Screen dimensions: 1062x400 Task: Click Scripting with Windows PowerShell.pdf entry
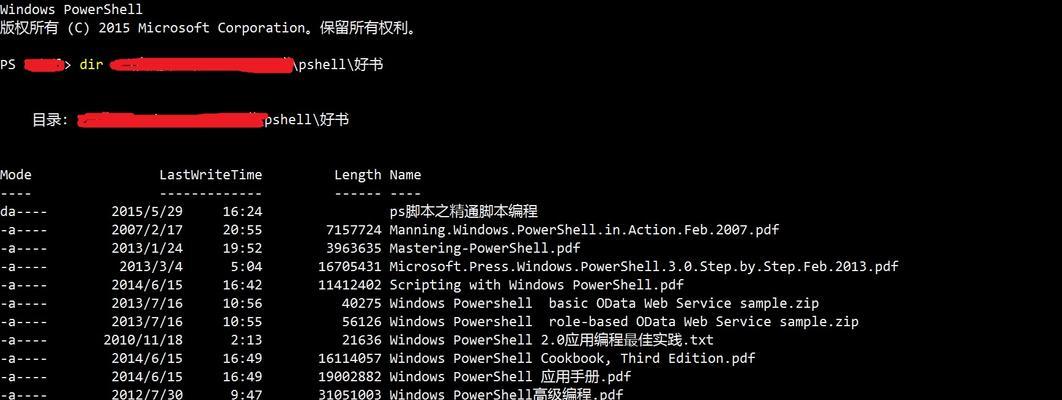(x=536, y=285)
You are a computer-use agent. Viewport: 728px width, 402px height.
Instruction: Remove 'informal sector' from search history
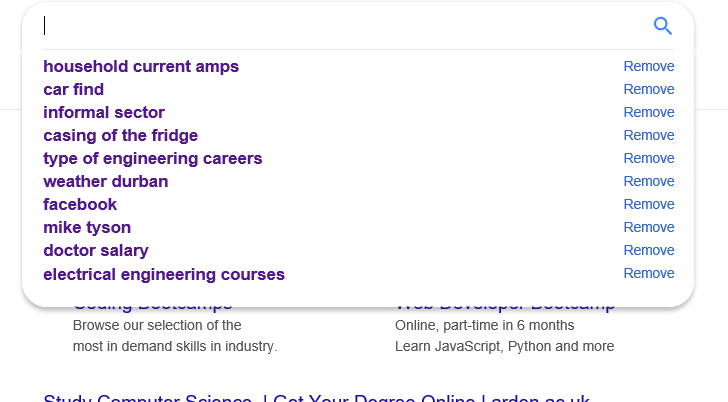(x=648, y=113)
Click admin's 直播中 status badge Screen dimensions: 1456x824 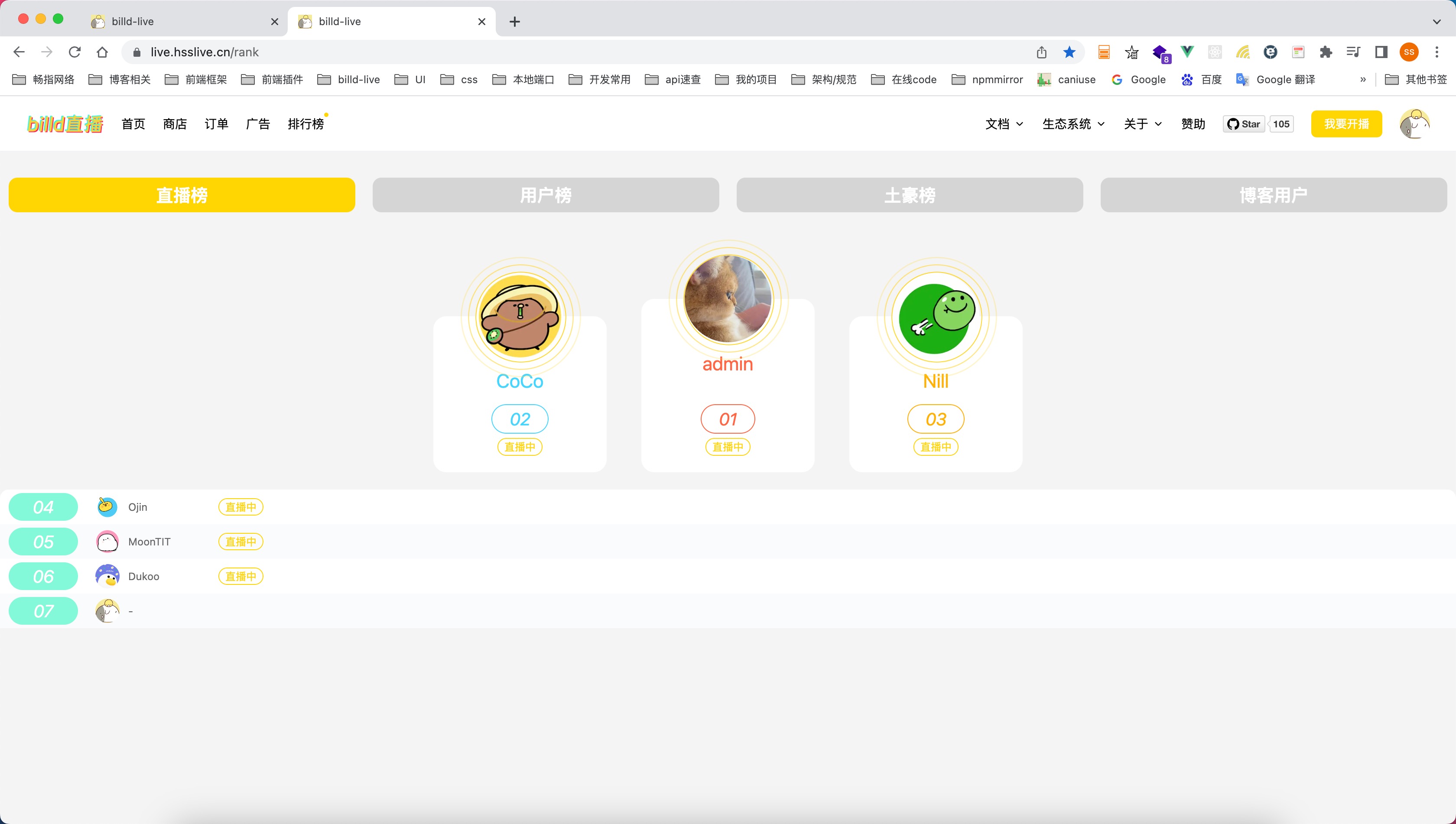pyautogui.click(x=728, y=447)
----
- **TASK DIRECTIONS**
Rewrite the entries from the start through the line that contains "(x=648, y=113)", swapping "Instruction" for "Command" and keeping everything else unchanged. Leave the pictures out of your answer.

- **RESPONSE BELOW**
Screen dimensions: 1062x400 Task: Click Scripting with Windows PowerShell.pdf entry
(x=536, y=285)
You are a computer-use agent. Viewport: 728px width, 402px height.
Command: Remove 'informal sector' from search history
(x=648, y=113)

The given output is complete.